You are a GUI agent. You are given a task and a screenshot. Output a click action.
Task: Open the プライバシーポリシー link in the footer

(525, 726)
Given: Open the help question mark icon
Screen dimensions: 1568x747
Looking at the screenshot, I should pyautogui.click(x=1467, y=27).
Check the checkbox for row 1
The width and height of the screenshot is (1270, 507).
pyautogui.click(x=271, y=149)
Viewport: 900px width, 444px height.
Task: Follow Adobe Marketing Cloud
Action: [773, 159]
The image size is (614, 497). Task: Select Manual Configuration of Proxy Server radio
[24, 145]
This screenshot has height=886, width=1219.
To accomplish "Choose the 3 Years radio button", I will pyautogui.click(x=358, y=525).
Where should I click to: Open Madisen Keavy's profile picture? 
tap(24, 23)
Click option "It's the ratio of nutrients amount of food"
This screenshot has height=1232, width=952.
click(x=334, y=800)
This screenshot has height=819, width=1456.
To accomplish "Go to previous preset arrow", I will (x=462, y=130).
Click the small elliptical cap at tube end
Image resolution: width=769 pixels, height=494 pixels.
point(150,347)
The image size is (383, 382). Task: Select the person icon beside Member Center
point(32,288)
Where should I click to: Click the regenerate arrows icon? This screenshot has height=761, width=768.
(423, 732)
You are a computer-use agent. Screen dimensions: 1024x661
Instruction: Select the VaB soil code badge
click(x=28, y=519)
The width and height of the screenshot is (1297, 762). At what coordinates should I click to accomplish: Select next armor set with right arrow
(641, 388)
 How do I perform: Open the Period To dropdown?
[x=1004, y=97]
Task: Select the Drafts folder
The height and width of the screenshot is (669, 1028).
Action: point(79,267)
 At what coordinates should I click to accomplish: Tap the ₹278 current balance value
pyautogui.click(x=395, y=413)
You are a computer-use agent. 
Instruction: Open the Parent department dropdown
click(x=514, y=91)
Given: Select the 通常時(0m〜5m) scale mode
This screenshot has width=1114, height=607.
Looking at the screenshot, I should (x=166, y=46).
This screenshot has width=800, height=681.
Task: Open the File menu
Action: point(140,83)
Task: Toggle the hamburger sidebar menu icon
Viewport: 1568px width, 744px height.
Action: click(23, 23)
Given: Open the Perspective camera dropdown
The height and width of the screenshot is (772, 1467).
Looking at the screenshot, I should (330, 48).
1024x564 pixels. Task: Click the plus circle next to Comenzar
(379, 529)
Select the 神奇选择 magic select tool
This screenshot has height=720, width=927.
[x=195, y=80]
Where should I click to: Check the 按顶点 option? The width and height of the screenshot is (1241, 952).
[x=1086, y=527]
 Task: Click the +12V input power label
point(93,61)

____

» **Short task**
Show each line above that contains the string "Instruction". Case counts.

» **Output**
Instruction: Select the VaB soil code badge
Instruction: Open the Parent department dropdown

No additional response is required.